I never really understood Dad's insistence until I had to bring my sister to church while I was in Tucson. The immense joy she brought me when she decided to go to church with me is something I cannot fully explain. On some level, it brings me joy because I want her to share in a large part of who I am, but on a deeper spiritual level it is the resurgence of hope. Looking at my mental snapshot of that moment in time, I understood Dad's intentions. I chose to go tonight.

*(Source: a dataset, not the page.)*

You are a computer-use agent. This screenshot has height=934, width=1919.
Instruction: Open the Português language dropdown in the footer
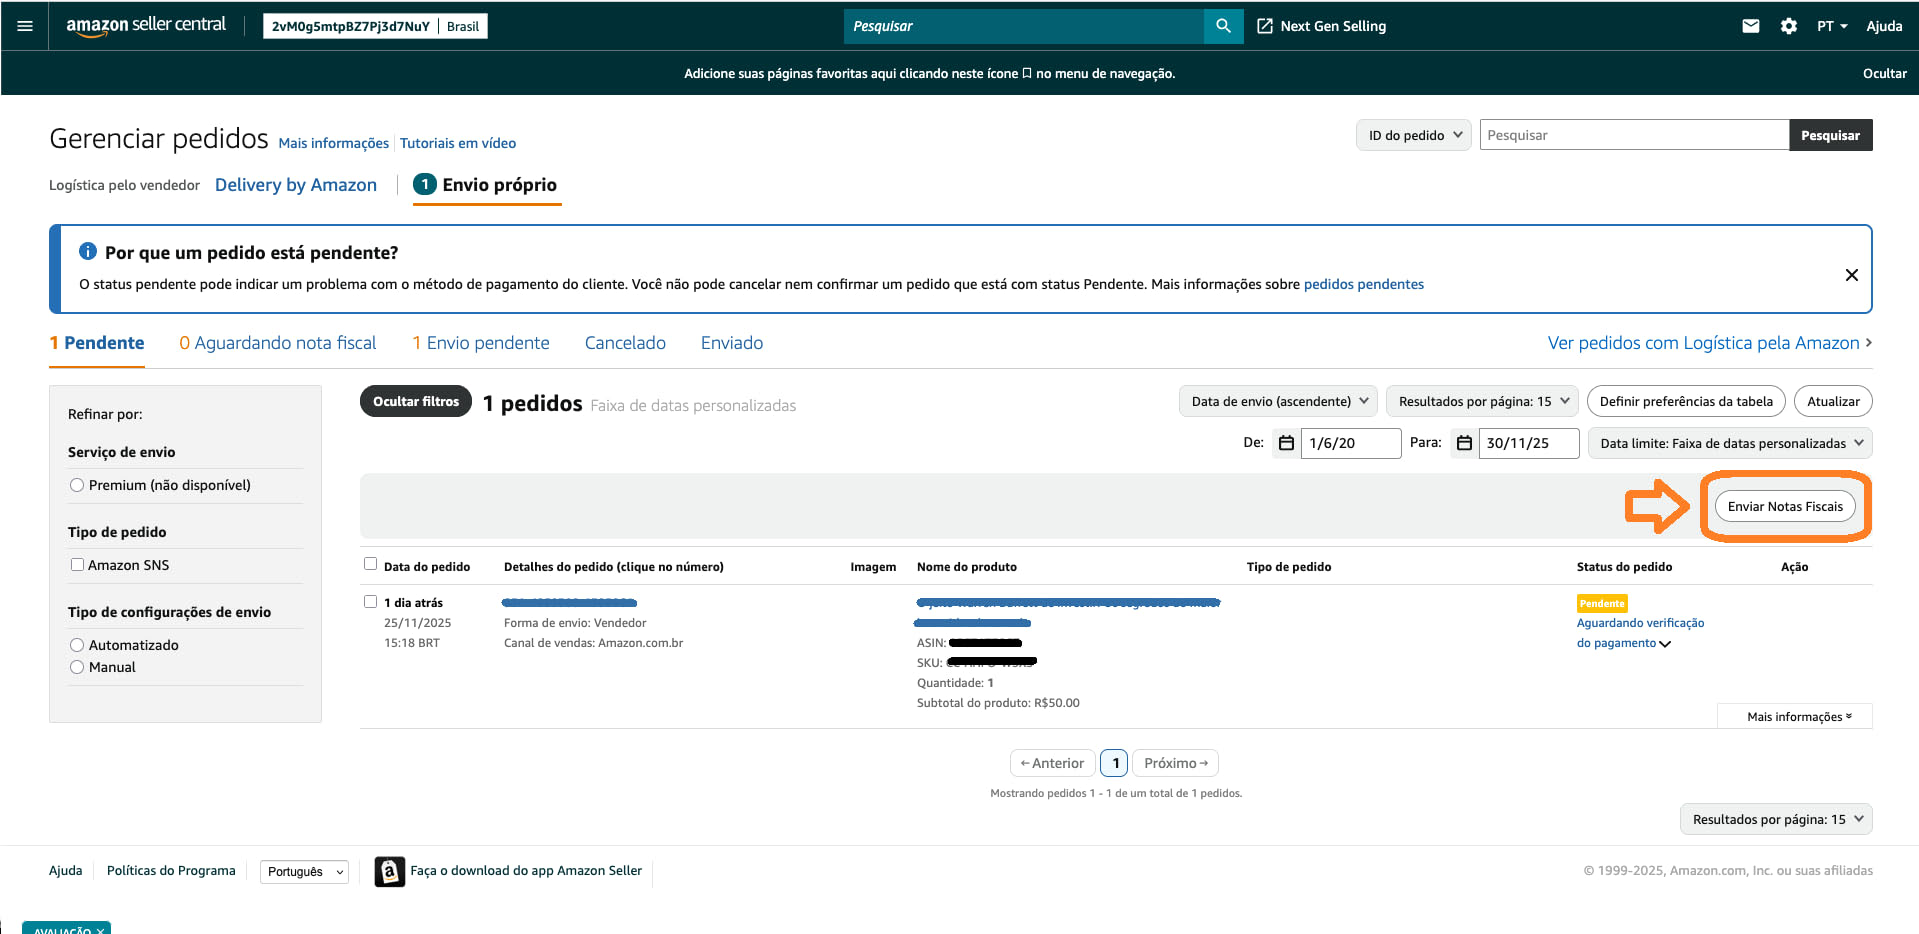[x=304, y=872]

I sat in the back row, in the corner where I've sat for so many years. The people came in. The same people. In the same places. Except for a few new people who came in from overseas, nothing has changed. Except me. In my conscious decision to come tonight I saw things I wouldn't have noticed. I would have been too grumpy to notice the forlorn smile that the couple two rows ahead of me wore when they looked at the children that sat behind them. I don't think they had any children of their own. I prayed a silent prayer for them. The same preacher stood up to speak. Time has taken its toil on him. His message and joy remains the same, though his voice isn't as resonant as it once was, or his legs as strong.
Dad looked back and found me sitting in my corner. He smiled. I now knew why.